In the discussion of the state of the art that follows, reference is made to certain structures and/or methods. However, the following references should not be construed as an admission that these structures and/or methods constitute prior art. Applicant expressly reserves the right to demonstrate that such structures and/or methods do not qualify as prior art against the present invention
A typical warhead configuration includes a hard casing which carries a payload material. The hard casing often includes a substantially elongated cylindrical body with an ogive shaped nose section. Such warheads can be deployed by cruise or ballistic missiles or by release from an aircraft, but are not limited to such deployment. Examples of current conventional warheads include the BLU-109, BLU-113, BLU-116, the Mk-82, Mk-83 and Mk-84 warheads. In some configurations, these warheads are a hard target penetrating warhead, designed to penetrate a hardened structural defense and deliver a main explosive payload to the interior of the structure.
Dissemination of weapons of mass destruction based on chemical or biological agents has compounded the difficulty in targeting and successfully destroying targets, including hardened targets, which contain such chemical or biological agents.
Conventional prompt agent defeat (PAD) and thermobaric (TBX) weapons are filled with white phosphorus and high explosive. The high explosive disperses the white phosphorus when the high explosive detonates. Dispersed white phosphorus burns when exposed to air and releases heat. The heat generated by white phosphorus can be used in a PAD weapon as a neutralizing agent, such as for neutralizing a chemical weapon, and/or can be used in a TBX weapon to create a thermobaric effect, in which a differential pressure induces or enhances the explosive effect of the weapon. Further, oxides of phosphorus resulting from the dispersion event and the burning event can combine with water to form phosphoric acid to therebv generate a residual agent neutralizing effect.
Because white phosphorus is pyrophoric, white phosphorus requires extensive safeguards for safe handling and storage. Typically, to prevent auto-ignition or to provide stable storage, white phosphorus is excluded from air, which complicates handling and storage procedures.
Representative devices for delivery of active biological and/or chemical agents are disclosed in U.S. Pat. No. 3,831,520 to Bowen et al., U.S. Pat.
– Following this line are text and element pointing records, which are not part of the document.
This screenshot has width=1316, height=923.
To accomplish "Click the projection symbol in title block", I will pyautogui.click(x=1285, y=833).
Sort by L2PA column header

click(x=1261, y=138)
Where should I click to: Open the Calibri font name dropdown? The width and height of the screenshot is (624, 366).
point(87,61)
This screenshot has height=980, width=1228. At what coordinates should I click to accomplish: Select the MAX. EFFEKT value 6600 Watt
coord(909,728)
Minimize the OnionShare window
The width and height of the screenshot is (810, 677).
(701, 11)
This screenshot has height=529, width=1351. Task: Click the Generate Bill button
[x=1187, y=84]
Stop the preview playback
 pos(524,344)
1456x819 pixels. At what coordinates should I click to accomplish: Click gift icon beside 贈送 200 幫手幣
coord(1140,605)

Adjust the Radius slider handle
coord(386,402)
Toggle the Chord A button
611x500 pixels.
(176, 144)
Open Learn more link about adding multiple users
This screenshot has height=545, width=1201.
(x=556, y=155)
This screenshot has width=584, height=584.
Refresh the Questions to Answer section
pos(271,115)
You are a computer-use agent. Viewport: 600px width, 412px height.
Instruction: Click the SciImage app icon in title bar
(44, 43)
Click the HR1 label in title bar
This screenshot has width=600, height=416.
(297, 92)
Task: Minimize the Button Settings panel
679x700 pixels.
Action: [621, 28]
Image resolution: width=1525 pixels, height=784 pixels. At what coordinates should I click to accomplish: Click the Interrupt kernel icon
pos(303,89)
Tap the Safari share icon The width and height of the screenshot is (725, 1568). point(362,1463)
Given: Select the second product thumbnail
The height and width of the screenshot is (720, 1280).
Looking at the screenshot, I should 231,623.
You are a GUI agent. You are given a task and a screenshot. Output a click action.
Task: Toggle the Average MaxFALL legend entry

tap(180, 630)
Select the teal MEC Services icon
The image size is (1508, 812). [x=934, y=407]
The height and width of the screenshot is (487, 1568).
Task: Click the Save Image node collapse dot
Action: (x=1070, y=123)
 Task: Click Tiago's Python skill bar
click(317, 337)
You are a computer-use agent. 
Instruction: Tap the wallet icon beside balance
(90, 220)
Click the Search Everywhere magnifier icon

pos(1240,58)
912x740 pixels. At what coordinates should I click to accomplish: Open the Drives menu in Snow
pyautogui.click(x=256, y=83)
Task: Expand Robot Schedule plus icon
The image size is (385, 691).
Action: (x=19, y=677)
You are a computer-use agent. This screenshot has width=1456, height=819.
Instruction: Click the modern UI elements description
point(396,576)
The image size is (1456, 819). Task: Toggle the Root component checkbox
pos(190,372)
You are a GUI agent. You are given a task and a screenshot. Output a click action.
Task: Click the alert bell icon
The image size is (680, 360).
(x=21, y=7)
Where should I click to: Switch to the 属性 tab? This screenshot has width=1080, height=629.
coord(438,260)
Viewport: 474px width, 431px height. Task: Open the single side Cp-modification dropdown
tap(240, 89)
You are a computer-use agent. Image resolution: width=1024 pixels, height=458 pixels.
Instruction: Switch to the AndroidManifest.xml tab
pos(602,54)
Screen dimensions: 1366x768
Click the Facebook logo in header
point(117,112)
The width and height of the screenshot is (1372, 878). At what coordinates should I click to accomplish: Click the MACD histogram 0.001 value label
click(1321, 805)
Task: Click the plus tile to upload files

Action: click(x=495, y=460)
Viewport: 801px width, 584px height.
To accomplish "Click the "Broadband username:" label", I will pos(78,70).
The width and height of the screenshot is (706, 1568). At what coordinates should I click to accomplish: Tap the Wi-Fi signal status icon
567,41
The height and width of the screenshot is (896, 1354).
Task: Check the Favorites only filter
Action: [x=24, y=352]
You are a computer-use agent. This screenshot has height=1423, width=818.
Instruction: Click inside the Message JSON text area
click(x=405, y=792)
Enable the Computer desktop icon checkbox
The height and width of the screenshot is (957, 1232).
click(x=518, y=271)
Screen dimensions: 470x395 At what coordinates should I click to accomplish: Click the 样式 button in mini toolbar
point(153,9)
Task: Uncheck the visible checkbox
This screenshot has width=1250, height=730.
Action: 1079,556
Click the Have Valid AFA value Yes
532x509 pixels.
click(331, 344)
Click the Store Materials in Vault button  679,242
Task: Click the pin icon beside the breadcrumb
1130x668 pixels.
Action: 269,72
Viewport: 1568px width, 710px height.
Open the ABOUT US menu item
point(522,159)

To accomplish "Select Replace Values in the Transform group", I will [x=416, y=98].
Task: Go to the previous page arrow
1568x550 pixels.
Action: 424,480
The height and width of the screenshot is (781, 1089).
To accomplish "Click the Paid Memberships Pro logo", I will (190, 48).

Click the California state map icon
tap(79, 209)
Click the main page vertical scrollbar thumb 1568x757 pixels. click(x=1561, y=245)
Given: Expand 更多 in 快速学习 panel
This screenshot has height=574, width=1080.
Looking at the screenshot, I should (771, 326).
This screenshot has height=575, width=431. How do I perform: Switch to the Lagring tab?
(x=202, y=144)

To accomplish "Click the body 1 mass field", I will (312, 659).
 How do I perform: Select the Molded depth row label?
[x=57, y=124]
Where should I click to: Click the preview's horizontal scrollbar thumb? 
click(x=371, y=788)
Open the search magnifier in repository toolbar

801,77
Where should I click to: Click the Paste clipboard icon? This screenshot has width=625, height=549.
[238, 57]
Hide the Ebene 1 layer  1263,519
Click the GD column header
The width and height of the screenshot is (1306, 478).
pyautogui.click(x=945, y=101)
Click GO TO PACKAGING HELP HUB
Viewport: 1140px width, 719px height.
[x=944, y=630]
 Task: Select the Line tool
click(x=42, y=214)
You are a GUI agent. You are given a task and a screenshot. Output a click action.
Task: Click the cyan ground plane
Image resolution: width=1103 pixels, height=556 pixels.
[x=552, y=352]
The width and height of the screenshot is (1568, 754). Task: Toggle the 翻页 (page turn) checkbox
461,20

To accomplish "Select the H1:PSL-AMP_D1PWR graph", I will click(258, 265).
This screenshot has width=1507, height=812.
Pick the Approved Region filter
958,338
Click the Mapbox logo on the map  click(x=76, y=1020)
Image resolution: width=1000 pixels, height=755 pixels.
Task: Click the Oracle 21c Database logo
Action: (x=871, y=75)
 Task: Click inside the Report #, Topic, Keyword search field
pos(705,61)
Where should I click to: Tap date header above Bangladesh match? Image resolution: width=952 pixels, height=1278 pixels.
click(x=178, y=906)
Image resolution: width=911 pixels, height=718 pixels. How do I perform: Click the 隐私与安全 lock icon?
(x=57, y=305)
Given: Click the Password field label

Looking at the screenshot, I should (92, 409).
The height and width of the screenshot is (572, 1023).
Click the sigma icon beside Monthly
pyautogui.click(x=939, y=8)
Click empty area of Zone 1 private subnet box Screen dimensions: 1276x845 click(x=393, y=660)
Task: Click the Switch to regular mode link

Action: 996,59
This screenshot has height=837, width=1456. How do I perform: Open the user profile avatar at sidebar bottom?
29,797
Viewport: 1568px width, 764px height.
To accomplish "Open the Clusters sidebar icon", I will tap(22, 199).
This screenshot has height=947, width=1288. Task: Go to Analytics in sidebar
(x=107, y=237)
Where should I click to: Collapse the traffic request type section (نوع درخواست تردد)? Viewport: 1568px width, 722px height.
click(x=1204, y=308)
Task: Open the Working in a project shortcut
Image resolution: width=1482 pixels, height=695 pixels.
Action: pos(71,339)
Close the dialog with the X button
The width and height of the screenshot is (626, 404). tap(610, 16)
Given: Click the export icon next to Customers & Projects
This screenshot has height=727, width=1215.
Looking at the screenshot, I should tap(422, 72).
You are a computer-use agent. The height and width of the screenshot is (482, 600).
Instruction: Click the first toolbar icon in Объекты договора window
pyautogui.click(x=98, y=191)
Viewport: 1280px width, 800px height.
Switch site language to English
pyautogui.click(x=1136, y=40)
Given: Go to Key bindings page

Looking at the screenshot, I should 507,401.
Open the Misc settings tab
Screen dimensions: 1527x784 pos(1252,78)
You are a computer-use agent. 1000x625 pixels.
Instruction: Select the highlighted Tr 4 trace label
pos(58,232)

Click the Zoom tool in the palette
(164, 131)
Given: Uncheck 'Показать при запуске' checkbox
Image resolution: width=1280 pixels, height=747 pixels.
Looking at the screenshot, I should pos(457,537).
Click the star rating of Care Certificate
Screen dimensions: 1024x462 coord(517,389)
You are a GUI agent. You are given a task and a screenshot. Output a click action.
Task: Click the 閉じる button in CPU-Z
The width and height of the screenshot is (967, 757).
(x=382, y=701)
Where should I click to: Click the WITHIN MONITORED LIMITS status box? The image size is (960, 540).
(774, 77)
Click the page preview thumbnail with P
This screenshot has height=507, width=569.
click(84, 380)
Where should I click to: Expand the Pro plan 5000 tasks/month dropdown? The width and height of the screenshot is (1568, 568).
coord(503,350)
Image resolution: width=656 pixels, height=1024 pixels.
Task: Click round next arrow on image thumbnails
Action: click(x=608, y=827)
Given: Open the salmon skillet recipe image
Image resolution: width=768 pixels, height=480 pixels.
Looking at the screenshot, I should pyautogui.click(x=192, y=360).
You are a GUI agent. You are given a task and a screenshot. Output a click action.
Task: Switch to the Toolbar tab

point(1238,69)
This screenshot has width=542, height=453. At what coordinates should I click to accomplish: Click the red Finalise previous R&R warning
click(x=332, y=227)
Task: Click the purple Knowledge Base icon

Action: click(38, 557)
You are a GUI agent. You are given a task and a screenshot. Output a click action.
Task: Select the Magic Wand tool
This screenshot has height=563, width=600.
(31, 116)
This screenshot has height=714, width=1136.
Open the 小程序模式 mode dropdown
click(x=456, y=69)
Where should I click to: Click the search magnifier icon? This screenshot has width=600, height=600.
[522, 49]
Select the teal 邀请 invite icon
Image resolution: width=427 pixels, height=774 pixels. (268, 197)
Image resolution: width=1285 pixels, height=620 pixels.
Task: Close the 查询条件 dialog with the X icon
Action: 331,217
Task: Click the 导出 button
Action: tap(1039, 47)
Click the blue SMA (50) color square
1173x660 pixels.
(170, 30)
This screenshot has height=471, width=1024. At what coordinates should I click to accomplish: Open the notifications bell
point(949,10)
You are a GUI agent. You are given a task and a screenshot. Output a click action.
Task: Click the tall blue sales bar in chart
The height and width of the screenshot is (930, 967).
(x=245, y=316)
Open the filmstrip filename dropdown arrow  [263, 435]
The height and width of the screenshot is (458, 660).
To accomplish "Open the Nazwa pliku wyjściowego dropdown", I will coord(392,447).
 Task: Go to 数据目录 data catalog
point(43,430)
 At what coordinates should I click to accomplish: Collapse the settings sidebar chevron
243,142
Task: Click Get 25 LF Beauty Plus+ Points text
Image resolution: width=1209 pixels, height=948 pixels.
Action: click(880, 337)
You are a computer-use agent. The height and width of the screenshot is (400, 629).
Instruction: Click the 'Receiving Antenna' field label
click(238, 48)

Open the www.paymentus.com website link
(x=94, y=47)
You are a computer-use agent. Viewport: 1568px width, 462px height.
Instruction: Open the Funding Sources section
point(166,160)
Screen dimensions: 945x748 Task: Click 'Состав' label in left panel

No. 3,661,083 to Weimholt and U.S. Pat. No. 3,596,602 to Gey et al. Generally, these devices do not disclose delivery of neutralizing agents. An example of an energy dense explosive (EDE), wherein particles of a reducing metal and a metal oxide are dispersed throughout a conventional high explosive, is disclosed in U.S. Pat. No. 6,679,960 to Jones. An example of a heat generating material is disclosed in U.S. Pat. No. 5,505,799 to Makowiecki.
There is a need for a substitute material for white phosphorus that is more stable, yet provides at least some of the performance of conventional white phosphorus, particularly in a weapon application.